LORNA SLOCOMBE is a second-generation contributor to the Atlantic, which has published essays by her father, the Reverend Edwin M. Slocombe.
b y LORNA SLOCOMRE
HAVE been hampered from taking my place among the Iioston aristocracy (to which I feel I naturally belong, although just why escapes me) by several unfortunate tendencies, including an impulse to spend money freely and an uncontrollable urge to dress in the latest style. But still I have always felt that at heart I am essentially an upper-crust type, and with this obsession you can understand how easily I fell prey to the temptation to become a Patroness.
For years I had been reading lists of Patrons and Patronesses in newspapers and on programs, names of people of distinction (or so I had always assumed). I recognized in the lists luminaries of State Street and Brattle Street, of Beacon Hill.
There were other names I didn’t recognize at all, but I took this for an indication that I simply wasn’t in the know. These people were probably so rich, so social-register, and so austerely distinguished that no one ever heard of them.
Or that’s what I thought until I became one of them. By what strange course of events I shall never know, my name got on the list of the Harvard Dramatic Club, and I received a sort of engraved invitation asking me to become a Patroness.
The fact that this entailed buying tickets to the forthcoming production at a higher price than ordinary people paid I accepted as a tribute to my solvency.
The opening night of the show (my first tremulous appearance as a Patroness) was accompanied by a blizzard — a real sockdolager. Transportation stopped dead, the wind howled, even taxis gave up. But I was determined to show up at the performance. I climbed into ski pants and boots and hiked through knee-deep drifts to Memorial Hall.
Harvard, inconceivably, has no stage where students can put on a play; Memorial Hall — besides being obviously haunted and therefore unsuited to comedies— has no footlights, no curtain, and the fire laws have condemned the use of scenery.

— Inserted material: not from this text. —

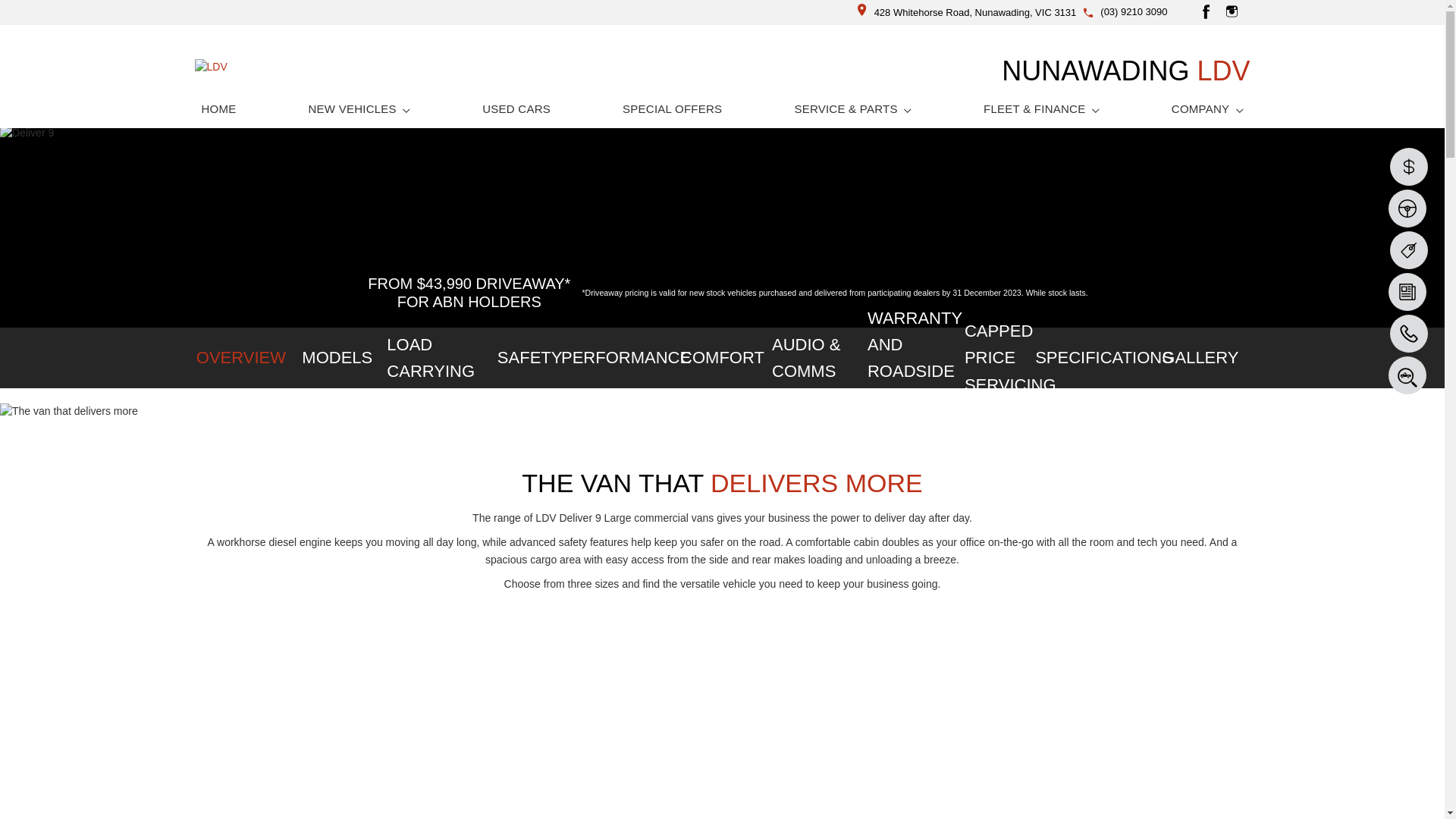 The width and height of the screenshot is (1456, 819). I want to click on 'OVERVIEW', so click(193, 357). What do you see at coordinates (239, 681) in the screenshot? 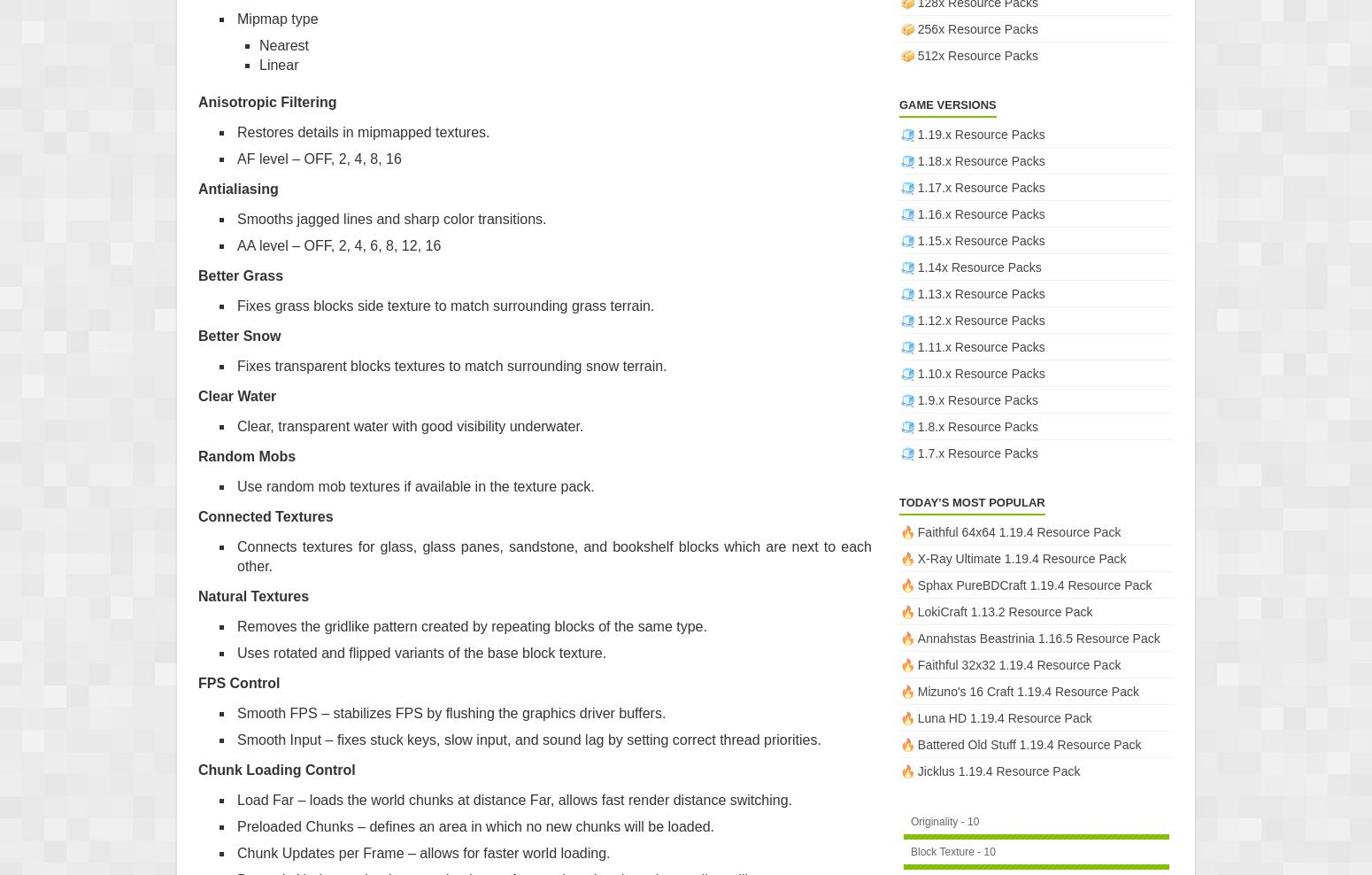
I see `'FPS Control'` at bounding box center [239, 681].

I was mortified and amazed to find the other Patrons and Patronesses there in impeccable evening dress. An usher quietly showed me to my front-row seat in the midst of the starched shirt fronts. I still don’t know how those Bostonians got there; I suspect some of them simply materialized out of the shadowy grottoes of Memorial Hall. They duly sipped punch in the entr’acte while I huddled as inconspicuously as possible in a corner and consoled myself by reading my name on the program among the Forbeses, Endicolls, and Peabodys. I thought I’d better enjoy it while I could: after my debut in pants, surely my career as a Patroness was Over.

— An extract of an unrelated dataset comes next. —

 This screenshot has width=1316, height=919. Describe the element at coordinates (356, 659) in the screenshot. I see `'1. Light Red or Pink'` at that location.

But it had only just begun.
For my second appearance, I was determined to be at least correctly dressed. I was standing before the hall mirror giving myself a last anxious checkup, when the telephone rang. A nice young Harvard accent said courteously, “Are you just leaving for Memorial Hall?" I said I was. “This is one of the members of the Dramatic Club,” he said. “We were wondering if you could bring over a pot.”
“A pot?” I said.
“Yes,” he said.
There was a brief pause, while I assembled the sang-froid I felt a Patroness should have on all occasions.
“What kind of pot?” I asked.
“A cooking pot,” he said.
“Oh,” I said. “Why, sure. What size?”
He thought for a moment and finally said very positively, “Medium size. It’s for a man.”
I grabbed the only medium-sized cooking pot in the house, which happened to be on the stove and recently full of stew, and I dashed off for the hall, only to arrive, alas, in the midst of the shirt fronts. I made my way through them, clutching the greasy pot. It was no consolation when this undistinguished utensil made its appearance in the third act. A bum shambled on the stage waving it and announcing: “This is a poor man’s pot.”
In gratitude for my magnificent contribution to the play, I was invited to a party after the performance. It was given at the Dramatic Club’s headquarters — an old and unheated swimming pool — where they manage to store scenery, rehearse, and catch colds. The party was late in starting — a rumor went around that the man who was to make the punch had got mixed up with the Hasty Pudding masquerade across the street and inadvertently won First Prize. Presently he came in, with a large loving cup — not the alleged First Prize, but a receptacle to mix the drinks in. It was set on top of a chugging machine which turned out to be a diaper washer.
In search of a quiet corner, I moved a chair and found myself teetering on the edge of a twelve-foot drop into the swimming pool proper. I shrank back and ran into a member, who smiled and waved his hand grandly at the diaper washer. “May I get you something to drink?”

The Bostonians were all sitting around sipping out of paper cups and chatting socially. “Thanks,” I muttered, “but I must be going.”
I felt I had failed again, but it is all right. I have just seen the new program and my name is still listed among those “whose continued patronage makes possible the existence of drama at Harvard.”